DATA RECORDS ::
%%
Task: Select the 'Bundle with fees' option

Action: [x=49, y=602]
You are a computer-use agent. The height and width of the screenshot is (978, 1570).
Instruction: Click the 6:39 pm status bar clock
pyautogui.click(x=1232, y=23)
%%
%%
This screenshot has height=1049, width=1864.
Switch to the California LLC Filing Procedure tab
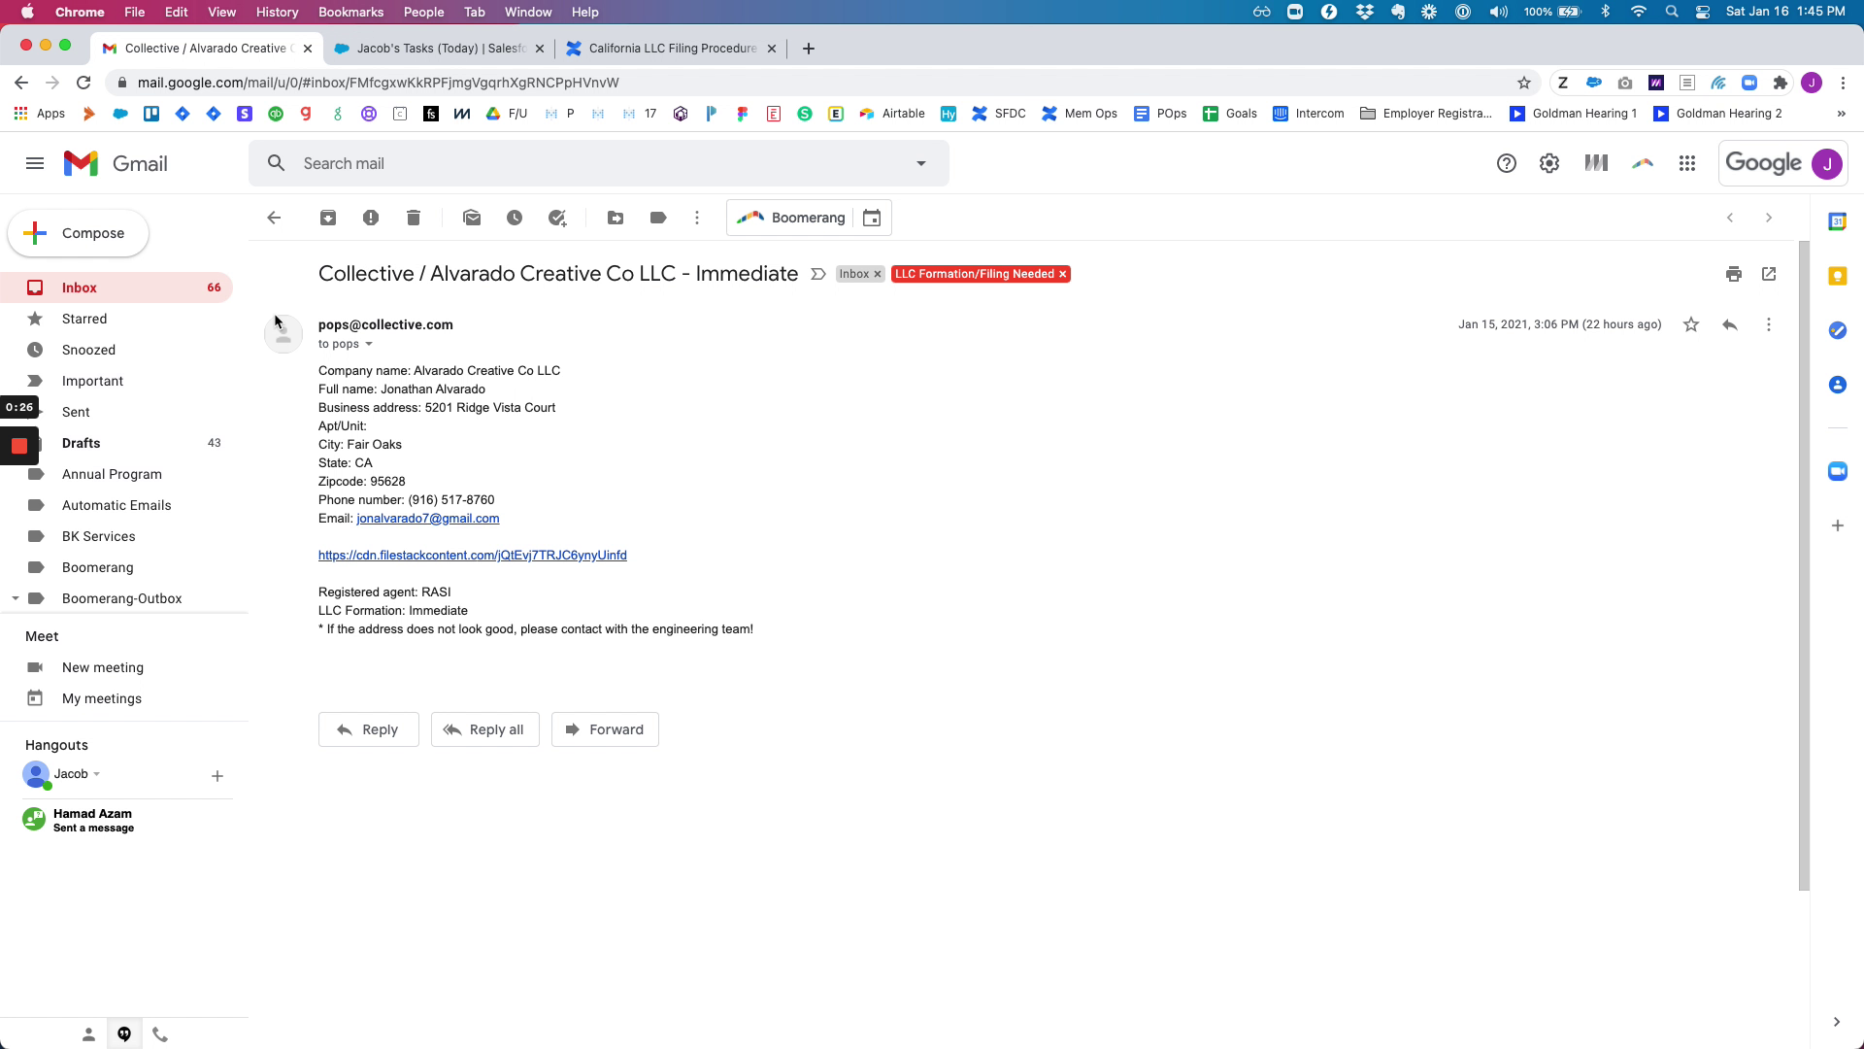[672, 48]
%%
YOUR OBJECTIVE :: Take every line from the data that contains the word "screenshot".

OUTPUT OF THE EXERCISE ::
You are a computer-use agent. The height and width of the screenshot is (978, 1570).
This screenshot has height=1049, width=1864.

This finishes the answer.